▸ **DATASET RECORDS**:
[Start of section]
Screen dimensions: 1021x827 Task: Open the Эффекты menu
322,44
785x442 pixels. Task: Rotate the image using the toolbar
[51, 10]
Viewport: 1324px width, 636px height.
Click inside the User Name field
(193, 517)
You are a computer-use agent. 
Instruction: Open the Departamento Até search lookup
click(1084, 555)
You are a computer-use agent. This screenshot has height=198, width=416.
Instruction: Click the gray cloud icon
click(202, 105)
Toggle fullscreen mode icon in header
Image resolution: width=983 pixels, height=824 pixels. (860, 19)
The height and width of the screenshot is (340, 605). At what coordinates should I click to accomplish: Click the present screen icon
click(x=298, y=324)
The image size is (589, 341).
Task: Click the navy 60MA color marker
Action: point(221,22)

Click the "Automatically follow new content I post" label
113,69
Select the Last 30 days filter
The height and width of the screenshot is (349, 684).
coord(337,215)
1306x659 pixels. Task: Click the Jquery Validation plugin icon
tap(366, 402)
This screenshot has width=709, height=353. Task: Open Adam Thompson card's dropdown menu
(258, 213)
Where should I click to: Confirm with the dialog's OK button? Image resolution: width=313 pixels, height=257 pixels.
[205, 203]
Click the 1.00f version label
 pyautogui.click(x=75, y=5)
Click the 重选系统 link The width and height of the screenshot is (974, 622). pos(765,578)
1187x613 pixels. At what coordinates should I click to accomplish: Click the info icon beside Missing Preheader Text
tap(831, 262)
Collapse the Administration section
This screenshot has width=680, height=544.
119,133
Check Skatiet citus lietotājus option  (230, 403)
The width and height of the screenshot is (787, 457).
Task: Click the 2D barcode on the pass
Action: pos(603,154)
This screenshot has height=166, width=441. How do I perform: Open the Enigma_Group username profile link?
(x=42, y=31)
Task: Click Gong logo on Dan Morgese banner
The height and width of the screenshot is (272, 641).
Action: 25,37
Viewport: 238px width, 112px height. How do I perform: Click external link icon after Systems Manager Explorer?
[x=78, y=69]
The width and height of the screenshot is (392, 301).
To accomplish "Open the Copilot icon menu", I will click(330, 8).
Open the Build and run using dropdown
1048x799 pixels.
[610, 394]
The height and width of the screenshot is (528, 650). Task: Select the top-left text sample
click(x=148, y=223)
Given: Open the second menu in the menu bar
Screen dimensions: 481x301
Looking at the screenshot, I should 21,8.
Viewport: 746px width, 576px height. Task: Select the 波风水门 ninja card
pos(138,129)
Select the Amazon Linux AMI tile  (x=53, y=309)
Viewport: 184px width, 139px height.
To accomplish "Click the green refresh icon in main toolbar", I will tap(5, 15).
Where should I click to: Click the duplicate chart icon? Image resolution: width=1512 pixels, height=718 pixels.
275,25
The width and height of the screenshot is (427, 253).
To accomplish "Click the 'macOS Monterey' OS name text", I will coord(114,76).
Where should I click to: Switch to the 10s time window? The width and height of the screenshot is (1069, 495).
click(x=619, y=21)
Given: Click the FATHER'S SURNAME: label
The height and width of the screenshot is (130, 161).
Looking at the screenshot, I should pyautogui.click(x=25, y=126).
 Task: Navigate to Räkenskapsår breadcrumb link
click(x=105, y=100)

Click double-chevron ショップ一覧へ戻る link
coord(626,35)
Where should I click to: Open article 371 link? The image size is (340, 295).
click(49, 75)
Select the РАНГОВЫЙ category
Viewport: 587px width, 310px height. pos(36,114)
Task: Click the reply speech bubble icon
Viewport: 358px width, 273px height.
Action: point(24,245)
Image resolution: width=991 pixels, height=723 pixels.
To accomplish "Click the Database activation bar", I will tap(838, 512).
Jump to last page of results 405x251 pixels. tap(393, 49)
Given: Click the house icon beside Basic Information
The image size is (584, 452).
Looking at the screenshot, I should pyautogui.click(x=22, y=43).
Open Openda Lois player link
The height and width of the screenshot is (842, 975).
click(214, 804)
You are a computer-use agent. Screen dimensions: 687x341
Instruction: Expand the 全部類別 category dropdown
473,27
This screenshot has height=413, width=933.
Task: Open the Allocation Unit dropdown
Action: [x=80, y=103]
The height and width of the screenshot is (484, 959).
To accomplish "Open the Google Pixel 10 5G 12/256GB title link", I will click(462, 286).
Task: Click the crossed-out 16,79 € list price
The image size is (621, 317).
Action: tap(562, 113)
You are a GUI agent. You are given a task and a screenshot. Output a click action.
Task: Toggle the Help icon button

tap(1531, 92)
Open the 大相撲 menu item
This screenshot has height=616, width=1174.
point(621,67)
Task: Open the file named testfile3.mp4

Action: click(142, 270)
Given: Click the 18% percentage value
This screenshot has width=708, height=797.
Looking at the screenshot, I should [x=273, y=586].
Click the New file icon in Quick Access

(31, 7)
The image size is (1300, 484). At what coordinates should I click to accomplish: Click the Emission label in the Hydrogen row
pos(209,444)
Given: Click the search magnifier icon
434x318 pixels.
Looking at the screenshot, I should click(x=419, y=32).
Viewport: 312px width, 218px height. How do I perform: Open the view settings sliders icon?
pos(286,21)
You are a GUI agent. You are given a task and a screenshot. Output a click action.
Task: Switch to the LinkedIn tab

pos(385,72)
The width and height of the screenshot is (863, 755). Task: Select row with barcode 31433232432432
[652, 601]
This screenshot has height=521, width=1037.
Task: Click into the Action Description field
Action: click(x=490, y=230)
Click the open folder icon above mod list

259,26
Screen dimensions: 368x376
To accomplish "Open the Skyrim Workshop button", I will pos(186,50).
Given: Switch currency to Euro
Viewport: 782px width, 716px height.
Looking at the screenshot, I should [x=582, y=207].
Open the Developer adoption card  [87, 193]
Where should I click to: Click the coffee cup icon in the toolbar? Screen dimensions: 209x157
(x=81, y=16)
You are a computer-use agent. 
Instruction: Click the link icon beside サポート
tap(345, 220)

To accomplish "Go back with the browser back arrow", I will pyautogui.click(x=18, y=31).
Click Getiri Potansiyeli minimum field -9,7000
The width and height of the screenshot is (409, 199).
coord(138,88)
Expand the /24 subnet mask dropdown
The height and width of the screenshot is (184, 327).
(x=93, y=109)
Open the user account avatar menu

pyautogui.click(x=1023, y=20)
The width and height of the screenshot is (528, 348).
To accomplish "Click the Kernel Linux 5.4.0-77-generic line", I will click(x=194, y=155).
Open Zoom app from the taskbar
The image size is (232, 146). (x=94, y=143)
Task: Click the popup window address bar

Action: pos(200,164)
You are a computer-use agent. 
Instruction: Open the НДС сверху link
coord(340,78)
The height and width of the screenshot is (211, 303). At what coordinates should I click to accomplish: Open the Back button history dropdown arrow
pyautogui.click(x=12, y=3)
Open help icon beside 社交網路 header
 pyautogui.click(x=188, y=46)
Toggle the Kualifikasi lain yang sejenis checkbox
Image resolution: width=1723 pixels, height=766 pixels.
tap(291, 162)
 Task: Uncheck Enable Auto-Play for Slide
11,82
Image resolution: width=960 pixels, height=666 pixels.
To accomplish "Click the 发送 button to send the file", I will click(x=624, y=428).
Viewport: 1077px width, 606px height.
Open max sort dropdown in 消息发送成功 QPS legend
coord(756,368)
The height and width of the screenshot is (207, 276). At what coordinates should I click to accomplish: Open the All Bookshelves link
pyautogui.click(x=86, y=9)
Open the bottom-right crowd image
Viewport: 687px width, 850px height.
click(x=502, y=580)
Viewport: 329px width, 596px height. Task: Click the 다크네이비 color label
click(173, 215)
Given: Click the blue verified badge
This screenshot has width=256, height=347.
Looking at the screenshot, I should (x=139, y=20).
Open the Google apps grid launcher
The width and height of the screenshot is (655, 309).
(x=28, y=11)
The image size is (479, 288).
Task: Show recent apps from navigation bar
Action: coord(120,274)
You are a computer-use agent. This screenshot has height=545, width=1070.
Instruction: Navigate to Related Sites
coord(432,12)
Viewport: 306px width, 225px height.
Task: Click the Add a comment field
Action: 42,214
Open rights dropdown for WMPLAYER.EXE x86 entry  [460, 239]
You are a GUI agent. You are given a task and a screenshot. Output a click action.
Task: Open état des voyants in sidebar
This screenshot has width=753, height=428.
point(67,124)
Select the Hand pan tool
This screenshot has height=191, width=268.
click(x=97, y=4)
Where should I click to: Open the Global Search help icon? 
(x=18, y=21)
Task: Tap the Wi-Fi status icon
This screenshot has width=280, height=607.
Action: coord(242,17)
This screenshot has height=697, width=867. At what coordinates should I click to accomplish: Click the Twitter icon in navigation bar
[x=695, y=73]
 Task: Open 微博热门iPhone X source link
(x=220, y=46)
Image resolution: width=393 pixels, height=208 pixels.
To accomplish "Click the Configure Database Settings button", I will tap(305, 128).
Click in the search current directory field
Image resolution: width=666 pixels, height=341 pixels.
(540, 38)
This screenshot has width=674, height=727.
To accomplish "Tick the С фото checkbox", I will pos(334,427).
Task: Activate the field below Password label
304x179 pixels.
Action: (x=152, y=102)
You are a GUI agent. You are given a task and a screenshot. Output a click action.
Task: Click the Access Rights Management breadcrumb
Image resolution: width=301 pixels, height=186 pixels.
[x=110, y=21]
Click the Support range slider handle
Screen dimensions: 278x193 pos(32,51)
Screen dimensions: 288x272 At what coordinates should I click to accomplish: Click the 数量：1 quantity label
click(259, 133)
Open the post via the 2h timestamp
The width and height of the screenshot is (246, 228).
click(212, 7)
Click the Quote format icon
[End of section]
▸ **EXERCISE BRIEF**:
List every line above that contains the word "Linux".

▸ **FINISHED TASK**:
Select the Amazon Linux AMI tile  (x=53, y=309)
To accomplish "Click the Kernel Linux 5.4.0-77-generic line", I will click(x=194, y=155).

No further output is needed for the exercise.